授業の合間を縫って、社会主義国への旅の準備に奔走する
旅の準備のところから詳細に記録されているので、まさに私好みの旅行記。
準備といってもただの準備ではありません。
外為法が改正される前で、当然厳しい外貨持ち出し制限があります。
そして、冷戦終了前のソ連、チェコスロバキア、ルーマニアなど、バリバリの社会主義国へ渡航する準備は、それこそ気が遠くなるようなもの。
それを氏は、学校の授業が終わった放課後に、旅行会社のアドバイスをもらいながら自力でやってました。
特にソ連は、旅行社の推薦状、全日程を決め、ホテル代、交通費など、すべてを事前に払い込まないとビザがおりない。
今そんなことやってるふつうの国って、トルクメニスタンぐらいしか思いつきません。
そして、ポーランド大使館では、ろくに英語もできないのに1人でのこのこやってきたことを怒られる。
この章だけでも読み応えありです。
エジプト航空・南回りでヨーロッパにアプローチ
当時の海外旅行、特にヨーロッパ路線は南回りという、地図を辿るようなフライトルート。
それをエジプト航空で行くのが、当時の格安航空券の王道だったらしい。
実際、48万円の旅費も、エジプト航空でチューリッヒに入る片道チケットが13万円で手に入ったからなせる業。
JALでモスクワ往復だと95万円。アエロフロートでも75万円という時代です。
アジアなら、数万円で旅ができる今日この頃。
私が、「現在はありがたい時代だ」と思ったのは言うまでもありません(^.^)
社会主義国を旅する現実
端的に言って、これはなかなか読める旅行記ではないですよ。
冷戦以前の社会主義国の臨場感を味わう機会は、タイムマシンでもなければできないのだから。
そこは氏の文筆が各々の国情を際立たせ、本当にそこを旅している気分に浸れます。
特にすごかったのは、ルーマニアからソ連のキエフへ移動するとき。
寝台列車の予約時に、ちょっとした錯誤があり、やってきた列車に乗れなくなってしまった。
車掌は英語を話さず、チケットは持っているのになぜ乗れないのかわからない。
ルーマニア人が集まってきて、「乗せてやれ」とスーツケースを車両に乗せようとするが、車掌に威圧高に跳ね返されてしまう。
そうこうしているうちに、列車は発車してしまった。
この列車に乗らないとキエフに行くことはできない。
しかも、次の国ソ連では、すべての旅程が確定されていて、変更がきかないかもしれないのだ。
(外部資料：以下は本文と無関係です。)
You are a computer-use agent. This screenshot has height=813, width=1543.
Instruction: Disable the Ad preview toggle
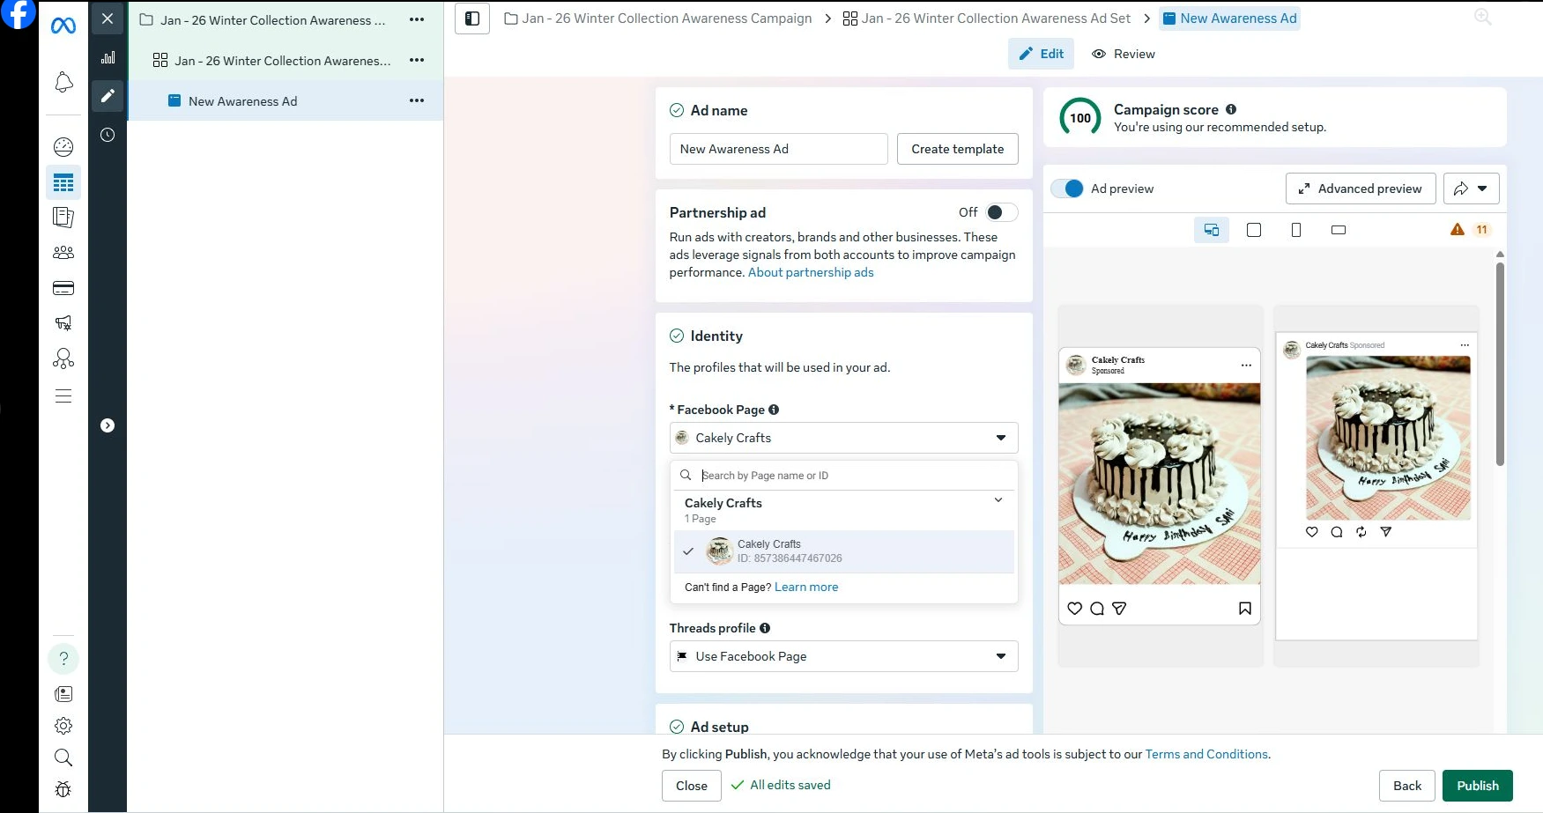[1068, 188]
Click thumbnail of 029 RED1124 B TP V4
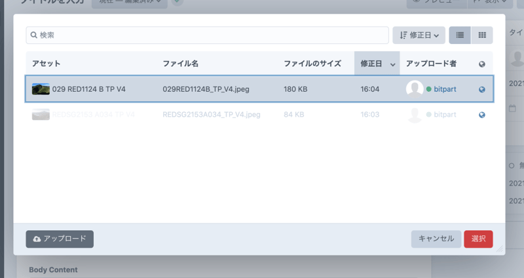 pos(41,89)
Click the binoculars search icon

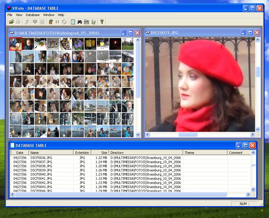point(79,22)
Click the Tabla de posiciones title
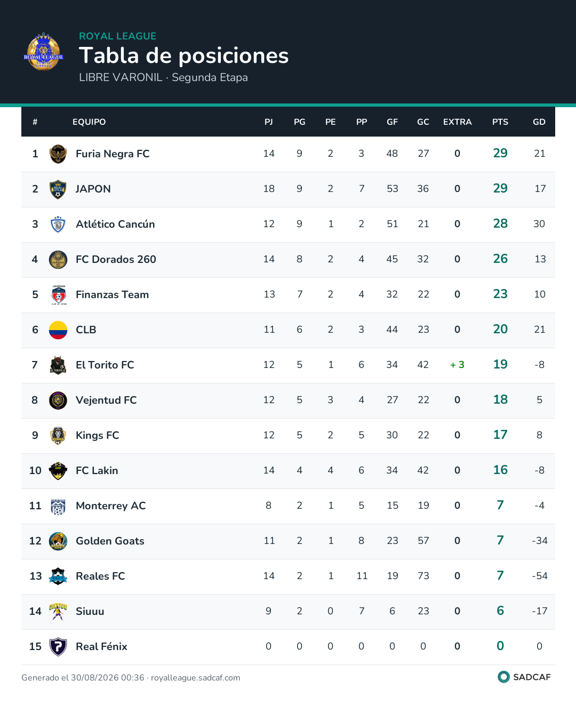Image resolution: width=576 pixels, height=705 pixels. click(x=184, y=55)
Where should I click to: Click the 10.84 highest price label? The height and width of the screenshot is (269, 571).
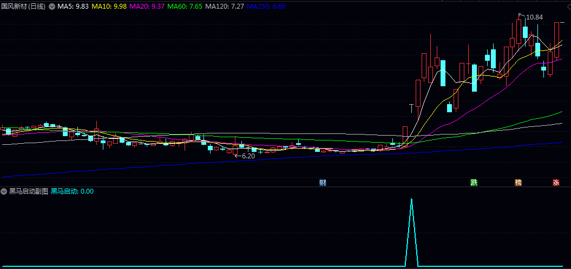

氏はこのとき、涙がボロボロでてきたと描写しています。
これは、切符を買ったときに「運賃」「急行料金」「寝台料金」までは払い込んだが、「指定席券」が欠けていたことで起きた事象。
「指定席券」は、その場では買うことができず、席の指定は当日にならないとできない。
このような複雑な仕組みを、相手はルーマニア語で話すのだから、理解できなくて当たり前だ。
しかも、社会主義国における切符手配の非効率さは、想像を絶するほど非効率。
よくぞ氏は、15歳という年齢で、現地でのこれらの難業をクリアしたものだと感心します。
本書では、氏が訪問した社会主義国の様子が、旅人の目線で克明に記録されていますが、やっぱり独裁全盛期のルーマニアがもっともひどく感じる。
なんか、ルーマニア行きたくなりましたね(笑)
モスクワでは「北方領土問題」に言及
モスクワのホテルで食事中、客同士が「北方領土問題」について、言い争うシーンがある。
氏は、これを傍らで聞いて、意見までしている。
氏は15歳のときから、ソ連の思想に関心があったことがうかがえる情景です。
若干ネタバレ
横浜港での帰国時に、ちょっとしたハプニングがあります。
氏としても、無事に帰国できたことで油断してしまったのでしょうか。
まとめ
文中でも、会う人会う人が「なぜ高校生が東側諸国を旅しているのだ」と問いかけ、その次に、高校時代に、社会主義国の体制を見ておくことはとても勉強になると諭している。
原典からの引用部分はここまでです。